Excerpted data:
★ ★ ★ ★ ★ ★ ★

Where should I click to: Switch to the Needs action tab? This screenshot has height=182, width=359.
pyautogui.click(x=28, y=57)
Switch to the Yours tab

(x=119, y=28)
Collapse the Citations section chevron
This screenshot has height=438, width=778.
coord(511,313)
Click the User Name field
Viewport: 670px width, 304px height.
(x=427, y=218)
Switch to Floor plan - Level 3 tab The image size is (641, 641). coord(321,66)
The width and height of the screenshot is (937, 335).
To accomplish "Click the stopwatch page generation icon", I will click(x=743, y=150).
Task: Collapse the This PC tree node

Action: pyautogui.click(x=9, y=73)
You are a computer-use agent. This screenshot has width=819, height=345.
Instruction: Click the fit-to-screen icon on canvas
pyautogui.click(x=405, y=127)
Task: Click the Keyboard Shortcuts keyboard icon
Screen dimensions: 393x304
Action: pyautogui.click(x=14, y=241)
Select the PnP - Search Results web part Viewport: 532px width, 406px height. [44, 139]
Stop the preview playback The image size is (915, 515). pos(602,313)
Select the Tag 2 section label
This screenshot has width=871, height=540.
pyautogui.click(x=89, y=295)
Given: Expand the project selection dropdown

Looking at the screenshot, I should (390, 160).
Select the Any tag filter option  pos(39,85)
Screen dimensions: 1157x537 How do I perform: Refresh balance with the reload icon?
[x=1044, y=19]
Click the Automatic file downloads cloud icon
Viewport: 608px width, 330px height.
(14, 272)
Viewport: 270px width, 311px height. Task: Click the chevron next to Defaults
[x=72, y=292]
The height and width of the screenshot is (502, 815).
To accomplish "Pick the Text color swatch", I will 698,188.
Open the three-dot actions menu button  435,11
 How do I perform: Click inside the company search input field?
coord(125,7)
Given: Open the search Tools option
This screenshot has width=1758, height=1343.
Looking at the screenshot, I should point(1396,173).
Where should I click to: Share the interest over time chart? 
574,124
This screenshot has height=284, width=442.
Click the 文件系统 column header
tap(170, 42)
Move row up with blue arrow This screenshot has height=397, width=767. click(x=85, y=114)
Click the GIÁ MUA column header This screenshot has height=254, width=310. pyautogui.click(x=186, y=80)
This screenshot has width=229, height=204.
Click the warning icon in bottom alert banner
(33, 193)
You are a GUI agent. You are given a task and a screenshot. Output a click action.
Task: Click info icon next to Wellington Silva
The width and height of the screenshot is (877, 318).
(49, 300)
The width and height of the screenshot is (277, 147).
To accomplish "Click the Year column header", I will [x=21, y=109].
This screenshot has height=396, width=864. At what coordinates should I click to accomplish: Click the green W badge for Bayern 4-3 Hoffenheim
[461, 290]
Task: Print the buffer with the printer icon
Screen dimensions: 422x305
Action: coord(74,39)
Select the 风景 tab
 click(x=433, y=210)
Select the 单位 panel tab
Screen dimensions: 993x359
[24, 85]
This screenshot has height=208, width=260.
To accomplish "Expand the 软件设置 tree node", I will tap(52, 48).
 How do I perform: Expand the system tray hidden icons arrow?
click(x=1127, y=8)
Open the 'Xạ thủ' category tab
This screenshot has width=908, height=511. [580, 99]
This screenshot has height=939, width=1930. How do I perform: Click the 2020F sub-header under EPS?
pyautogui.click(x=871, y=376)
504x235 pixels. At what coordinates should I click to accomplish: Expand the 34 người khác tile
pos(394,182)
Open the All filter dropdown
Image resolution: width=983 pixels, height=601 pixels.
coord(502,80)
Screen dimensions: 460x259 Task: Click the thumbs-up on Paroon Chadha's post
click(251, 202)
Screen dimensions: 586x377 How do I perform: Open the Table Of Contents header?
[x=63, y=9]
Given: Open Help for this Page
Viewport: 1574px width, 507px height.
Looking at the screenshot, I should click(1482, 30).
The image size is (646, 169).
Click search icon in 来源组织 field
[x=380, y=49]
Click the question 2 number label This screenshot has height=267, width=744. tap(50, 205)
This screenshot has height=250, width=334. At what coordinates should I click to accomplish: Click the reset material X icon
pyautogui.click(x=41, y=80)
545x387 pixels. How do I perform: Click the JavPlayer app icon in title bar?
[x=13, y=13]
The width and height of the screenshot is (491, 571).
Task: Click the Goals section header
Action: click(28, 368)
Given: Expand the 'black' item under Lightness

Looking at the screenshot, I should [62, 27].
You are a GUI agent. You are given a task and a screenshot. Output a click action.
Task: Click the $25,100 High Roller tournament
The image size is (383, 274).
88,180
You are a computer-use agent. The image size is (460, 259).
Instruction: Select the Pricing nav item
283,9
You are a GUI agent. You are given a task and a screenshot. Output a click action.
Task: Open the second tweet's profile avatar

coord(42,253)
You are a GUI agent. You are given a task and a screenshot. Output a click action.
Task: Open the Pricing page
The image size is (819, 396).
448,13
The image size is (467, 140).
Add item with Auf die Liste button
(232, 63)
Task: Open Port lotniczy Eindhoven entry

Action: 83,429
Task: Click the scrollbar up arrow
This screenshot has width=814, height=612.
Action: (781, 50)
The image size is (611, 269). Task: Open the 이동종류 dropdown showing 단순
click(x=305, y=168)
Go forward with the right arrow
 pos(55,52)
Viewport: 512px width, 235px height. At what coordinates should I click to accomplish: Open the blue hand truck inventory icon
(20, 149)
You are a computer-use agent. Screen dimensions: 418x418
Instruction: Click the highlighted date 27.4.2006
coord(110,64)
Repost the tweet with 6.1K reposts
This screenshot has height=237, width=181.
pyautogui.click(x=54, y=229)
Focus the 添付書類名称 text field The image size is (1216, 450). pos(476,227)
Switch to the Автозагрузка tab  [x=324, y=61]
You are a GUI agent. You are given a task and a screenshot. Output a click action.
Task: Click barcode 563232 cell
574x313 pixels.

★ ★ ★ ★ ★ ★ ★

What is expected: Return the material in full, restating each entry word for word.

Result of the task:
Where should I click to: Switch to the Needs action tab? This screenshot has height=182, width=359.
pyautogui.click(x=28, y=57)
Switch to the Yours tab

(x=119, y=28)
Collapse the Citations section chevron
This screenshot has height=438, width=778.
coord(511,313)
Click the User Name field
Viewport: 670px width, 304px height.
(x=427, y=218)
Switch to Floor plan - Level 3 tab The image size is (641, 641). coord(321,66)
The width and height of the screenshot is (937, 335).
To accomplish "Click the stopwatch page generation icon", I will click(x=743, y=150).
Task: Collapse the This PC tree node

Action: pyautogui.click(x=9, y=73)
You are a computer-use agent. This screenshot has width=819, height=345.
Instruction: Click the fit-to-screen icon on canvas
pyautogui.click(x=405, y=127)
Task: Click the Keyboard Shortcuts keyboard icon
Screen dimensions: 393x304
Action: pyautogui.click(x=14, y=241)
Select the PnP - Search Results web part Viewport: 532px width, 406px height. [44, 139]
Stop the preview playback The image size is (915, 515). pos(602,313)
Select the Tag 2 section label
This screenshot has width=871, height=540.
pyautogui.click(x=89, y=295)
Given: Expand the project selection dropdown

Looking at the screenshot, I should (390, 160).
Select the Any tag filter option  pos(39,85)
Screen dimensions: 1157x537 How do I perform: Refresh balance with the reload icon?
[x=1044, y=19]
Click the Automatic file downloads cloud icon
Viewport: 608px width, 330px height.
(14, 272)
Viewport: 270px width, 311px height. Task: Click the chevron next to Defaults
[x=72, y=292]
The height and width of the screenshot is (502, 815).
To accomplish "Pick the Text color swatch", I will 698,188.
Open the three-dot actions menu button  435,11
 How do I perform: Click inside the company search input field?
coord(125,7)
Given: Open the search Tools option
This screenshot has width=1758, height=1343.
Looking at the screenshot, I should point(1396,173).
Where should I click to: Share the interest over time chart? 
574,124
This screenshot has height=284, width=442.
Click the 文件系统 column header
tap(170, 42)
Move row up with blue arrow This screenshot has height=397, width=767. click(x=85, y=114)
Click the GIÁ MUA column header This screenshot has height=254, width=310. pyautogui.click(x=186, y=80)
This screenshot has width=229, height=204.
Click the warning icon in bottom alert banner
(33, 193)
You are a GUI agent. You are given a task and a screenshot. Output a click action.
Task: Click info icon next to Wellington Silva
The width and height of the screenshot is (877, 318).
(49, 300)
The width and height of the screenshot is (277, 147).
To accomplish "Click the Year column header", I will [x=21, y=109].
This screenshot has height=396, width=864. At what coordinates should I click to accomplish: Click the green W badge for Bayern 4-3 Hoffenheim
[461, 290]
Task: Print the buffer with the printer icon
Screen dimensions: 422x305
Action: coord(74,39)
Select the 风景 tab
 click(x=433, y=210)
Select the 单位 panel tab
Screen dimensions: 993x359
[24, 85]
This screenshot has height=208, width=260.
To accomplish "Expand the 软件设置 tree node", I will tap(52, 48).
 How do I perform: Expand the system tray hidden icons arrow?
click(x=1127, y=8)
Open the 'Xạ thủ' category tab
This screenshot has width=908, height=511. [580, 99]
This screenshot has height=939, width=1930. How do I perform: Click the 2020F sub-header under EPS?
pyautogui.click(x=871, y=376)
504x235 pixels. At what coordinates should I click to accomplish: Expand the 34 người khác tile
pos(394,182)
Open the All filter dropdown
Image resolution: width=983 pixels, height=601 pixels.
coord(502,80)
Screen dimensions: 460x259 Task: Click the thumbs-up on Paroon Chadha's post
click(251, 202)
Screen dimensions: 586x377 How do I perform: Open the Table Of Contents header?
[x=63, y=9]
Given: Open Help for this Page
Viewport: 1574px width, 507px height.
Looking at the screenshot, I should click(1482, 30).
The image size is (646, 169).
Click search icon in 来源组织 field
[x=380, y=49]
Click the question 2 number label This screenshot has height=267, width=744. tap(50, 205)
This screenshot has height=250, width=334. At what coordinates should I click to accomplish: Click the reset material X icon
pyautogui.click(x=41, y=80)
545x387 pixels. How do I perform: Click the JavPlayer app icon in title bar?
[x=13, y=13]
The width and height of the screenshot is (491, 571).
Task: Click the Goals section header
Action: click(28, 368)
Given: Expand the 'black' item under Lightness

Looking at the screenshot, I should [62, 27].
You are a GUI agent. You are given a task and a screenshot. Output a click action.
Task: Click the $25,100 High Roller tournament
The image size is (383, 274).
88,180
You are a computer-use agent. The image size is (460, 259).
Instruction: Select the Pricing nav item
283,9
You are a GUI agent. You are given a task and a screenshot. Output a click action.
Task: Open the second tweet's profile avatar

coord(42,253)
You are a GUI agent. You are given a task and a screenshot. Output a click action.
Task: Open the Pricing page
The image size is (819, 396).
448,13
The image size is (467, 140).
Add item with Auf die Liste button
(232, 63)
Task: Open Port lotniczy Eindhoven entry

Action: 83,429
Task: Click the scrollbar up arrow
This screenshot has width=814, height=612.
Action: (781, 50)
The image size is (611, 269). Task: Open the 이동종류 dropdown showing 단순
click(x=305, y=168)
Go forward with the right arrow
 pos(55,52)
Viewport: 512px width, 235px height. At what coordinates should I click to accomplish: Open the blue hand truck inventory icon
(20, 149)
You are a computer-use agent. Screen dimensions: 418x418
Instruction: Click the highlighted date 27.4.2006
coord(110,64)
Repost the tweet with 6.1K reposts
This screenshot has height=237, width=181.
pyautogui.click(x=54, y=229)
Focus the 添付書類名称 text field The image size is (1216, 450). pos(476,227)
Switch to the Автозагрузка tab  [x=324, y=61]
You are a GUI agent. You are given a task and a screenshot. Output a click action.
Task: Click barcode 563232 cell
574x313 pixels.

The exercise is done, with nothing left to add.